When adults or older children chew it usually has a root cause - they could be chewing to self-soothe, relieve anxiety, they could be trying to regulate their sensory system or trying to enhance their focus and attention. 

Chewing is often a NEED not just something the individual wants to do. Their brain and body is sending them a message telling them to chew, to help them in some way; either to self-soothe, relax, or  help with sensory overload and focus.

The best way to help a chewer is to provide them with appropriate items to chew on, opposed to telling them flat out to stop.  Think of a time when you had an itch, it does not usually go away on its own, or until you scratch. Now, what if someone told you, you couldn’t scratch it? Would you be able to focus on the task at hand? Could you stop thinking about that irritating itch? Probably not! You would be focused or bothered by it until you were able to scratch it and relieve it. That is exactly how someone with the urge/need to chew feels. They will not have relief until they can chew on something.

The reasoning behind chewing is that chewing provides proprioceptive input to the jaw that has a calming and organizing effect on the chewer. (Proprioceptive sense is our 6th sense that represents movement)

For some chewing can be a phase that they grow out of,but for others it may be a coping mechanism they need for the rest of their life. 

Chewing is a go to self soothing activity because :

  • It is self soothing - think about babies, they often chew when teething to relief the pain and pressure they are feeling
  • There is easy access to objects to fulfill their need - although the objects they choose to chew on may not always be appropriate (for example my son chewed on stones and pieces of a wicker chair in kindergarten) but chewable objects are all around us. 
  • Instant relief/gratification- chewing provides a cause and effect response. Ex: Chew the object - receive a sense of relief/sensory relief

Another reason  why chewing can last beyond infancy and young childhood is because some people are hyposensitive - which means they have very little to no sensation in their mouth. Therefore they end up seeking it in different ways to receive the feedback their body requires. 

Some ways they choose to do so are:

  • Chewing/eating crunching foods
  • Grinding their teeth
  • Chewing on chewelry, chews, gum and other objects 

Chewing helps increase focus and concentration as well as block out the busy world around us as it is a repetitive motion. 

If you find yourself with a chewer on your hands like I did,  the best advice I can give is to Not tell them to just stop chewing - instead redirect them to safe chewable items as it can be very beneficial. 

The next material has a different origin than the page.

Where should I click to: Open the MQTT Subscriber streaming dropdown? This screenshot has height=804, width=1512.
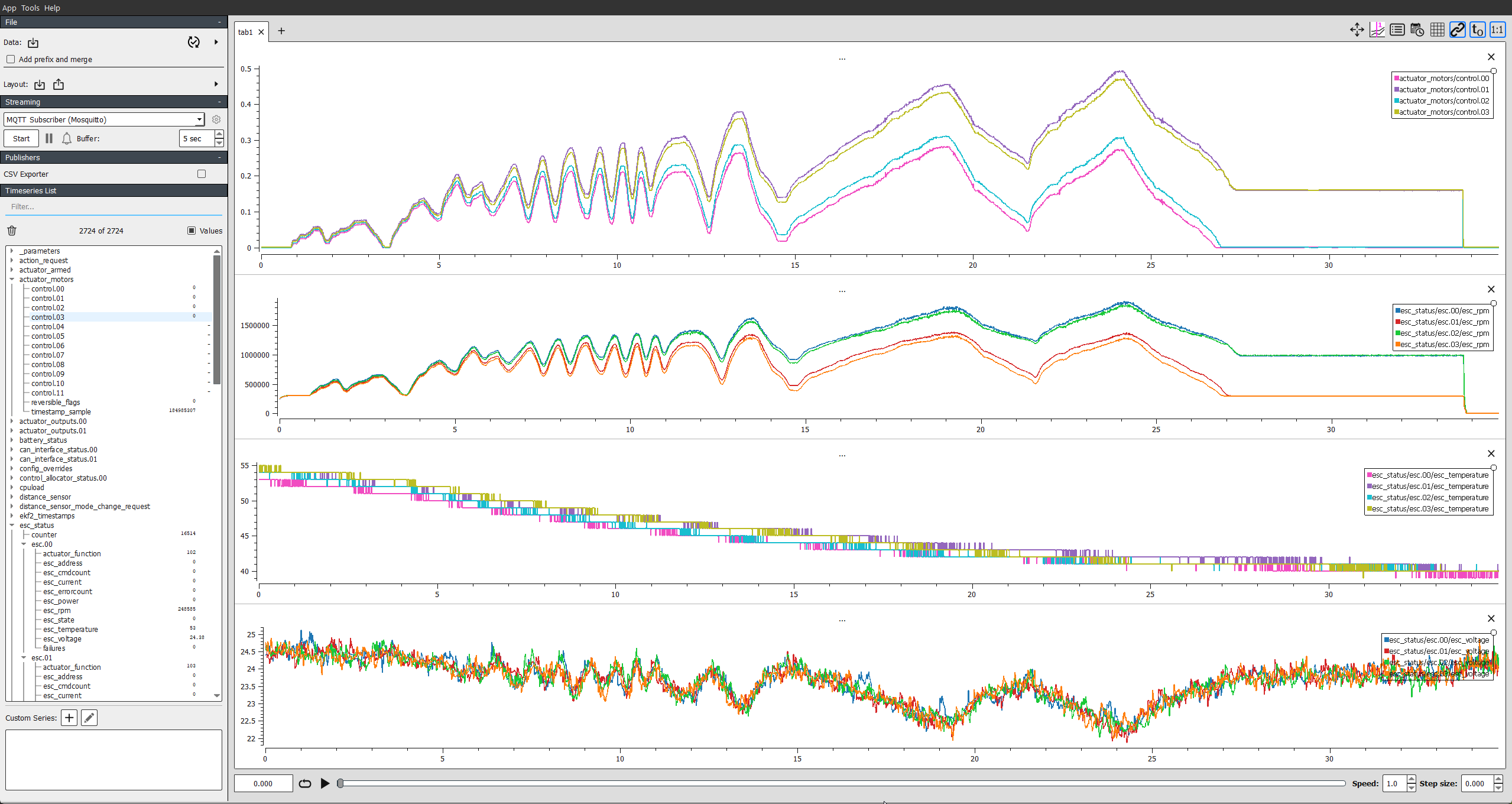click(x=104, y=119)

If you don’t know what kind of chewer you are working with, or what would be best for them to chew on we urge you to reach out to a professional, such as an Occupational Therapist. Alternatively you can reach out to our team and we can discuss your needs and do our best to point you in the right direction. Often picking the right chew is a trial and error process as not all chewers need the same feedback and they can not all get what they need from the same texture, material or density of an object. It is a very personal need and is based on a case by case basis.